(Source text Opens)
13 Sep 2019
Posted by Andrew Kantor
Purdue Pharma has (tentatively) agreed to a settlement for the thousands of lawsuits against it for the company’s role in the opioid crisis. Bankruptcy is involved, and the company — but not the Sackler family — would be dissolved. it still needs to be approved by the Purdue board — and the court. As Georgia is part of the lawsuit, Attorney General Chris Carr is evaluating the proposal as well.
The National Diabetes Prevention Program has unveiled a bunch of new resources for pharmacists looking to help fight diabetes — videos, printable brochures, a template to promote their services, and more.
Check them out at the NDPP’s site.
Did a judge hide evidence about the dangers of a drug? Legal documents obtained by Reuters seem to say so — and it’s part of a widespread issue of evidence being hidden from the public under the cover of “product secrecy.”
Judge Brian Cogan allowed the medical secrets contained in the documents to be kept out of public view. Reuters is able to report this confidential information now only after discovering filing errors that left some of it exposed.
Court secrecy has become pervasive even though, as a matter of law, court records are presumed to be public.
(Source text Closes)
(Supplied information Opens)
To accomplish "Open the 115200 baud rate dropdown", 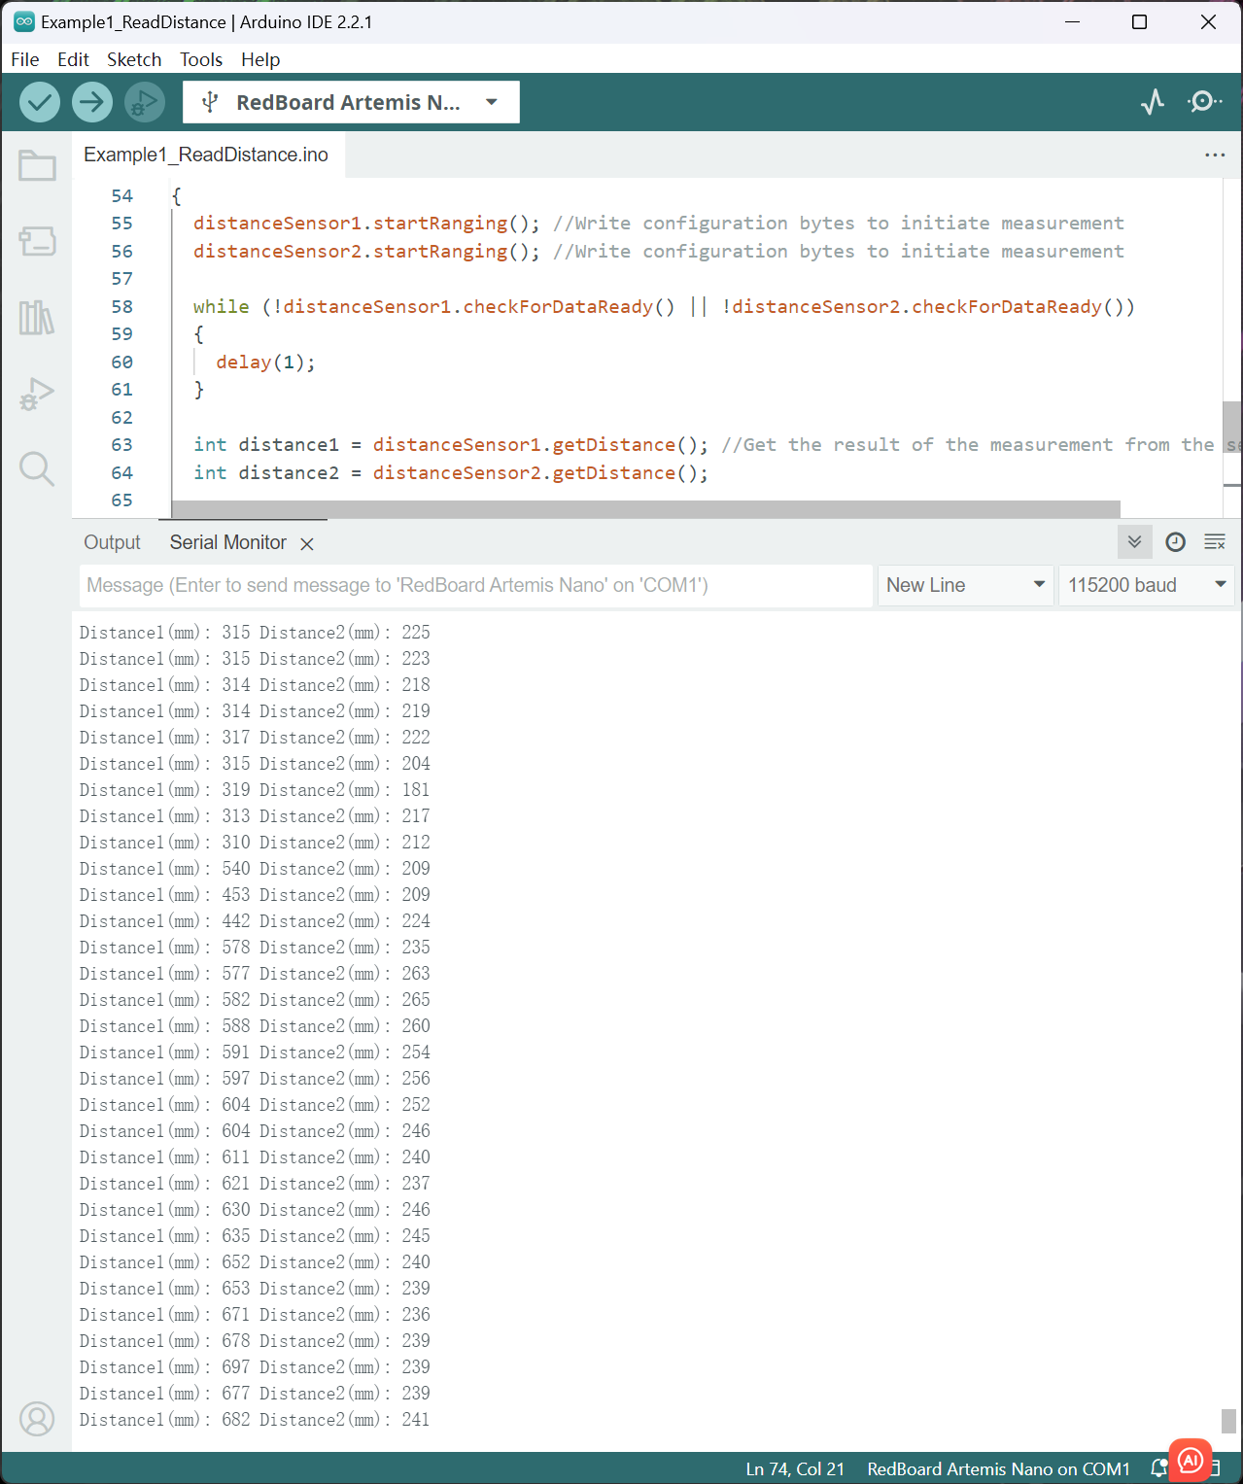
(Supplied information Closes)
▶ Task requirements:
• A. In the news post, who is evaluating Purdue Pharma's proposed settlement on Georgia's behalf?
• B. Please write the next few sentences of the news post, picking up after its last line about court records.

▶ Your written answers:
• A. Attorney General Chris Carr

• B.
The FDA says it’s drawing up a plan to ban flavored e-cigarettes in the wake of A) a spike in teen use of the nicotine-delivery devices, and B) the emergence of a still-mysterious vaping disease that has already killed at least six people*.
Dutch researchers at the Eindhoven University of Technology have cribbed from Mother Nature’s toolkit: They made artificial leaves that produce pharmaceuticals. Translucent material allows sunlight to hit microfluidic channels in the leaves, which triggers a chemical reaction.
The team put it to the test and found that it was able to successfully produce two different drugs: artimensinin, which is effective against malaria, and ascaridole, which is used against certain parasitic worms.
The idea is that leaves like that could be used in remote locations — making malaria treatment in the tropics, for example.
It’s really that simple: NIH scientists have found a way to make a donated liver last 27 hours in a vat, rather than just nine. As anyone who has sat in traffic or seen their flight delayed knows, this could be a game-changer for people waiting for that transplant.
The trick: Cooling the liver to 6℃ in an airtight bag, and using antifreeze to keep it from being damaged by the cold. (Don’t try this at home.)
Even as they race to create human embryos from stem cells, scientists (well, at least some of them) say there need to be legal guidelines in place.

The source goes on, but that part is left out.